_HOW TO COMPLETE THIS TASK:_ Could you give again exactly, and only, the lines from the one holding "Click the Bryson - Metsa pairing" through the end of the data, both ends included, with pictures left out?

_RAW DATA:_
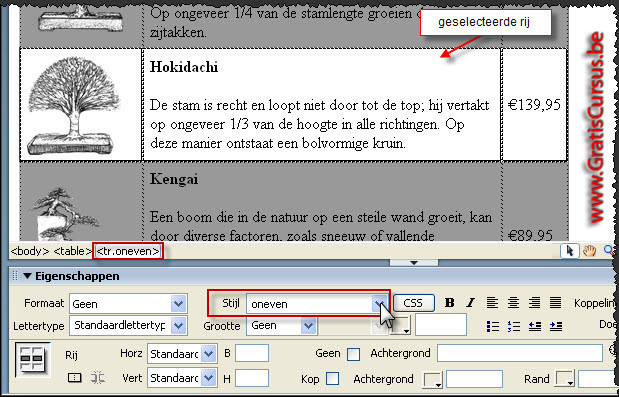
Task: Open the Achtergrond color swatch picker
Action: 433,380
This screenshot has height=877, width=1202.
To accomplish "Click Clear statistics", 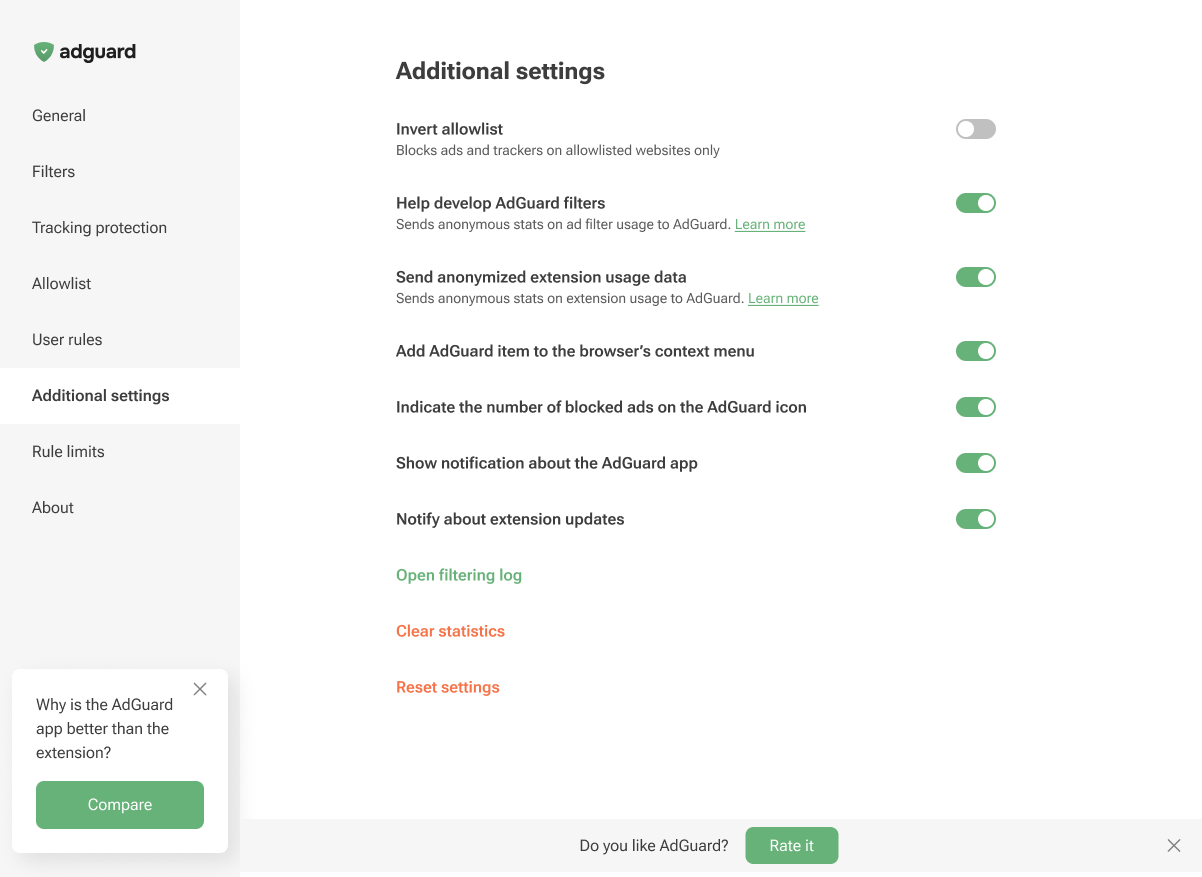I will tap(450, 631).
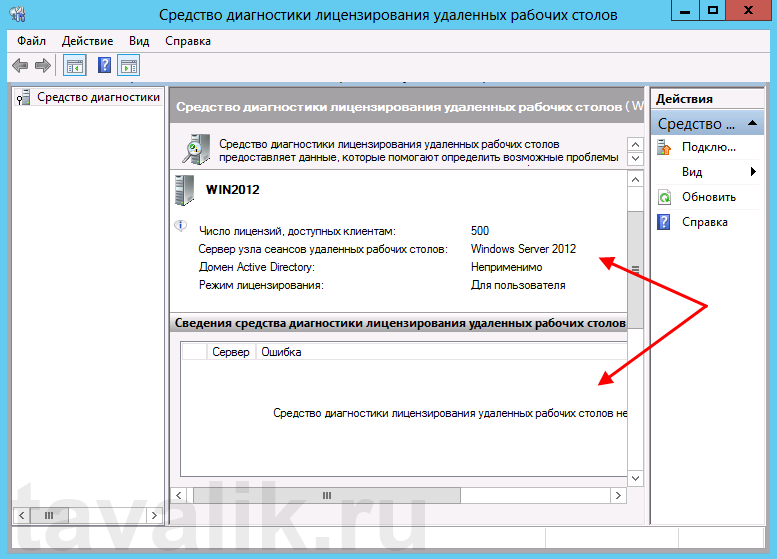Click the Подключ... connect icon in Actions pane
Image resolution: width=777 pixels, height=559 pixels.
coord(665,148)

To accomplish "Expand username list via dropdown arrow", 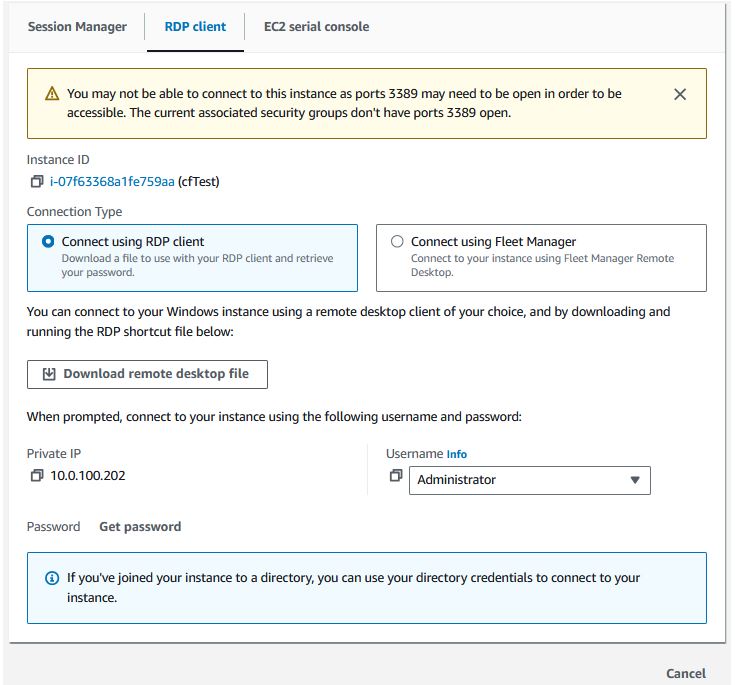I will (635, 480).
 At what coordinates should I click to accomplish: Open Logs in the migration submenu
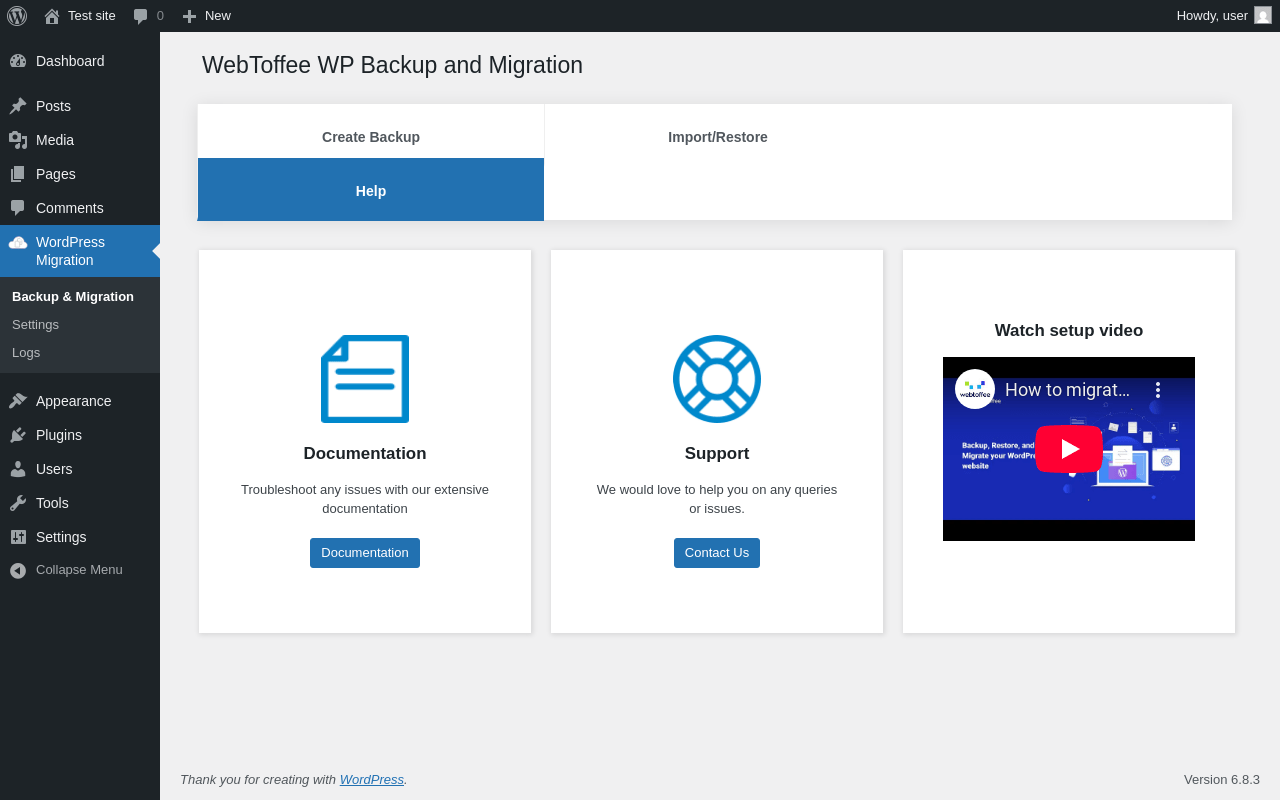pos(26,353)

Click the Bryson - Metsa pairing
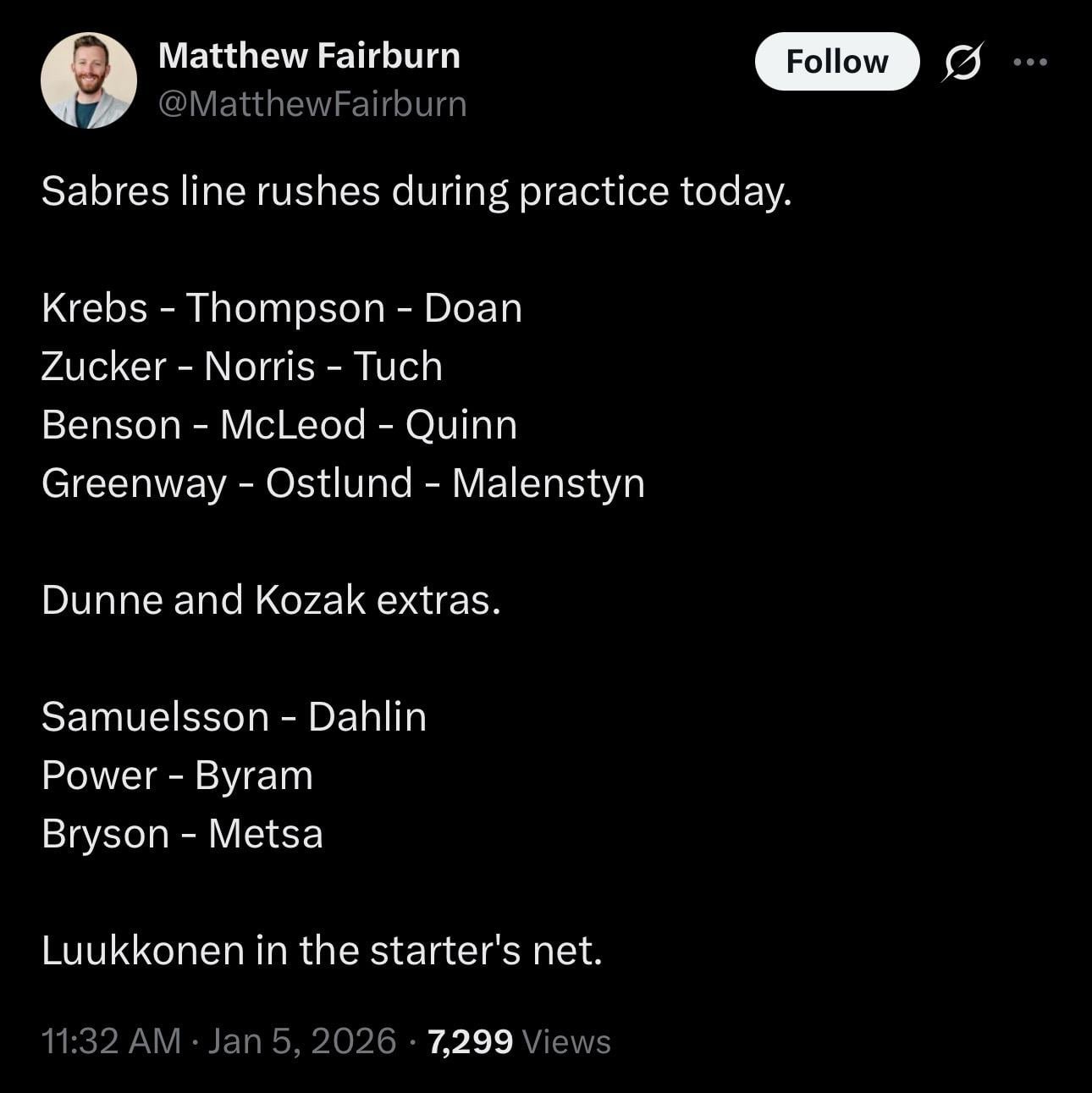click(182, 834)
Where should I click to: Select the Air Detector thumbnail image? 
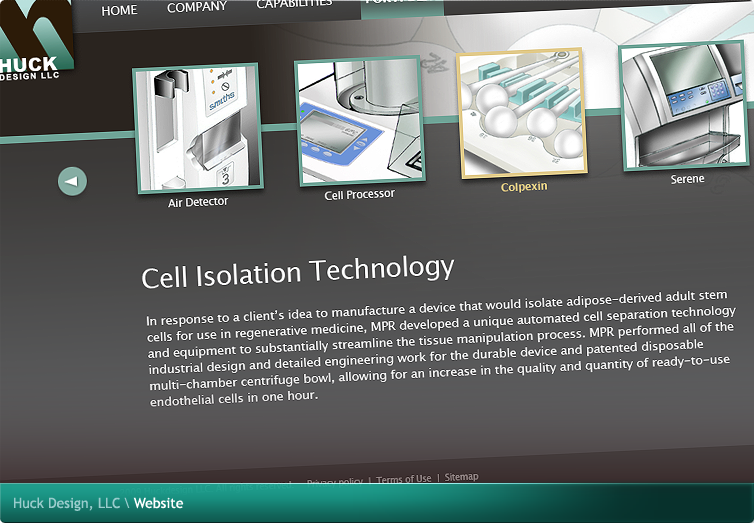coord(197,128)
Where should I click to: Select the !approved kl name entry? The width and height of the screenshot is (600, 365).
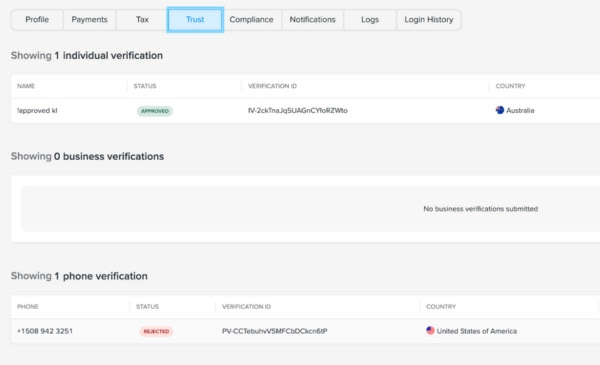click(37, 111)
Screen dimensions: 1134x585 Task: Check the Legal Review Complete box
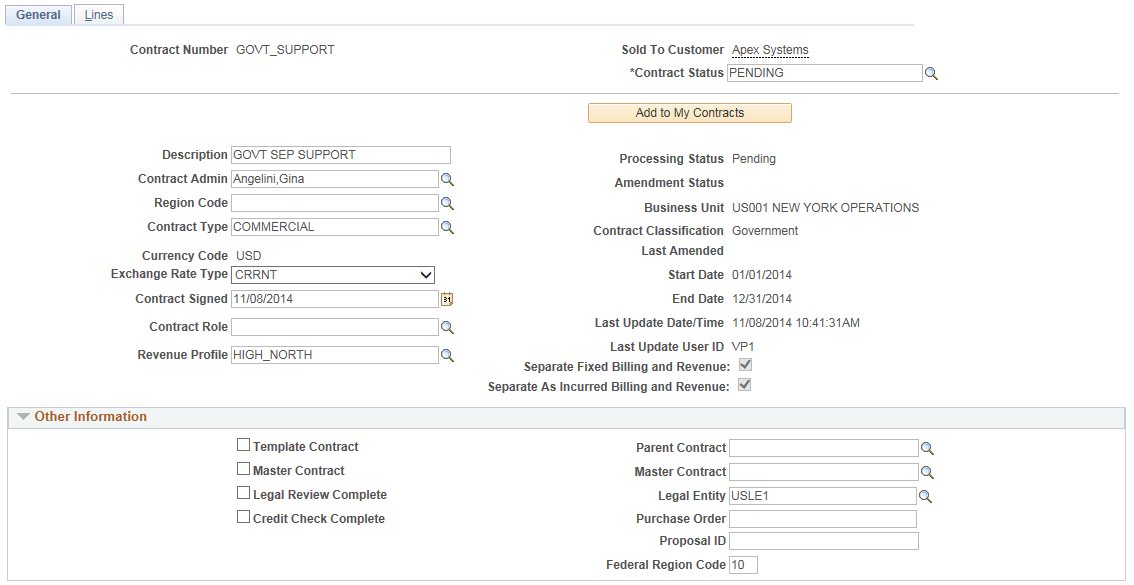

_RESPONSE FOR THIS EXERCISE:_
Click the Bryson - Metsa pairing
click(182, 834)
Where should I click to: Select the Air Detector thumbnail image? 
coord(197,128)
Where should I click to: Select the !approved kl name entry? The width and height of the screenshot is (600, 365).
click(37, 111)
Screen dimensions: 1134x585 Task: Check the Legal Review Complete box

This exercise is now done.